Jubir Satgas COVID-19 Banyuwangi dr Widji Lestariono mengatakan sejauh ini, sudah ada 13 klaster sumber penularan COVID-19 di Banyuwangi. Di antaranya, tiga klaster ziarah makam Walisongo, tiga klaster puskesmas, tiga klaster ponpesdan dua klaster hajatan.

"Juga ada klaster masjid, klaster keluarga dan juga klaster peti buah. Ini semakin meyakinkan kita bahwa kerumunan dan mengabaikan protokol kesehatan menjadi sumber penularan COVID-19," kata pria yang juga menjabat juru bicara Satgas COVID-19 Banyuwangi ini.

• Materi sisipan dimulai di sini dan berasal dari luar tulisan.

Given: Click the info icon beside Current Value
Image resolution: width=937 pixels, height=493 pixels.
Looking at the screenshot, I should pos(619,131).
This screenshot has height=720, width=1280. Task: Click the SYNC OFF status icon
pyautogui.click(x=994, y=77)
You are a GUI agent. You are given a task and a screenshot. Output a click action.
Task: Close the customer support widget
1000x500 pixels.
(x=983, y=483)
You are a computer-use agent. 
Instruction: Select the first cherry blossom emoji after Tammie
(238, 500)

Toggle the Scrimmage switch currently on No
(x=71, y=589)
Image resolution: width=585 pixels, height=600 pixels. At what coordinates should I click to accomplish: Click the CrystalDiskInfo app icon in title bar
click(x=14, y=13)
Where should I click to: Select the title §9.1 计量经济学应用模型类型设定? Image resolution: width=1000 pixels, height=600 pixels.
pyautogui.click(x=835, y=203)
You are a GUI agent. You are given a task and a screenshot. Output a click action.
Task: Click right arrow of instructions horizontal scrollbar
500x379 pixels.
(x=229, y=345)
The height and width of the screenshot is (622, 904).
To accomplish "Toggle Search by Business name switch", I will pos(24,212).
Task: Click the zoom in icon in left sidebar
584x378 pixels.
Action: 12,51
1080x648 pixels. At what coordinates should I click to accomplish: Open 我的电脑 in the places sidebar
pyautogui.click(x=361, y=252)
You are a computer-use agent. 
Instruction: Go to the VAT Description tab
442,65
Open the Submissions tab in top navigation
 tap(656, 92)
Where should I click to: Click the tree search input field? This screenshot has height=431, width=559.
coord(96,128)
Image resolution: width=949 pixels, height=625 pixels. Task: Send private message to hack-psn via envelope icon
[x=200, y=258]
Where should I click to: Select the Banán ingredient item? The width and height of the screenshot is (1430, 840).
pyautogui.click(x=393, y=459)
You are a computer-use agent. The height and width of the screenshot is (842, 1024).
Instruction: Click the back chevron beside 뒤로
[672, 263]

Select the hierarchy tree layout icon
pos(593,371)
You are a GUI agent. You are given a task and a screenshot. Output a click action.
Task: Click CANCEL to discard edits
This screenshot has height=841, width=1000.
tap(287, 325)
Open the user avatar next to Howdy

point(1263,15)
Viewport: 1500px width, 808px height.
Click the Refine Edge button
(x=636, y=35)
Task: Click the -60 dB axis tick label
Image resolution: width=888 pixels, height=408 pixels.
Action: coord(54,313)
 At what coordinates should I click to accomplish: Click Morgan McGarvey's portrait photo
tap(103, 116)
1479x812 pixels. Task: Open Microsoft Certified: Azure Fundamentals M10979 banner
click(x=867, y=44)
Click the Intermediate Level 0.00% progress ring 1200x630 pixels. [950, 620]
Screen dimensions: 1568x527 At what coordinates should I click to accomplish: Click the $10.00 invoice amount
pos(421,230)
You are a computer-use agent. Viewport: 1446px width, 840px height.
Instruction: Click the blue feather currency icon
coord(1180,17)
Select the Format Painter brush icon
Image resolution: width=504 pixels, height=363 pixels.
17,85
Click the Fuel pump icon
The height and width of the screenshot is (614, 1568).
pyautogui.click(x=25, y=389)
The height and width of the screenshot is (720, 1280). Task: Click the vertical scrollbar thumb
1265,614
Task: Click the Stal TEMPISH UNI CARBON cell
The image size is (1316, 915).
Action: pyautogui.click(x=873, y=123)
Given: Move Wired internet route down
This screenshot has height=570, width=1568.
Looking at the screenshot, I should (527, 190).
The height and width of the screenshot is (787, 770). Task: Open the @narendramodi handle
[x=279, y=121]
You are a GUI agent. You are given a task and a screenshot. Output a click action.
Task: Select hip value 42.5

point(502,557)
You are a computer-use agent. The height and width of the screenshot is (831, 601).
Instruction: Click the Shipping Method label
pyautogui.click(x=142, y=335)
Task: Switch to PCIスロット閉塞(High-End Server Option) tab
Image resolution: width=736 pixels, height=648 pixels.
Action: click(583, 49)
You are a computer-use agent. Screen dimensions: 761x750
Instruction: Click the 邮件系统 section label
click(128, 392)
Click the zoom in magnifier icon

Total dari klaster tersebut sebanyak 313 orang terkonfirmasi positif COVID-19. Belum lagi dengan klaster ziarah Walisongo dari Kecamatan Licin sebanyak 61 orang. Selain itu, penambahan jumlah kasus juga terjadi dari beberapa warga yang terpapar COVID-19 lainnya.

Baca juga: Pasien Overload, RS Perbatasan Tiga Kota Ini Terpaksa Dirikan Tenda Darurat

"Untuk klaster ziarah Licin hasilnya (swab PCR) belum keluar," tambahnya.

Rio mengimbau kepada masyarakat untuk tidak bepergian ke luar daerah terlebih dahulu agar tidak menambah kasus positif COVID-19. Selain itu protokol kesehatan yang ketat yang bisa menyelamatkan masyarakat agar tidak tertular COVID-19.

"Tetap jaga protokol kesehatan. Jangan sampai keluar kota dulu," pungkasnya.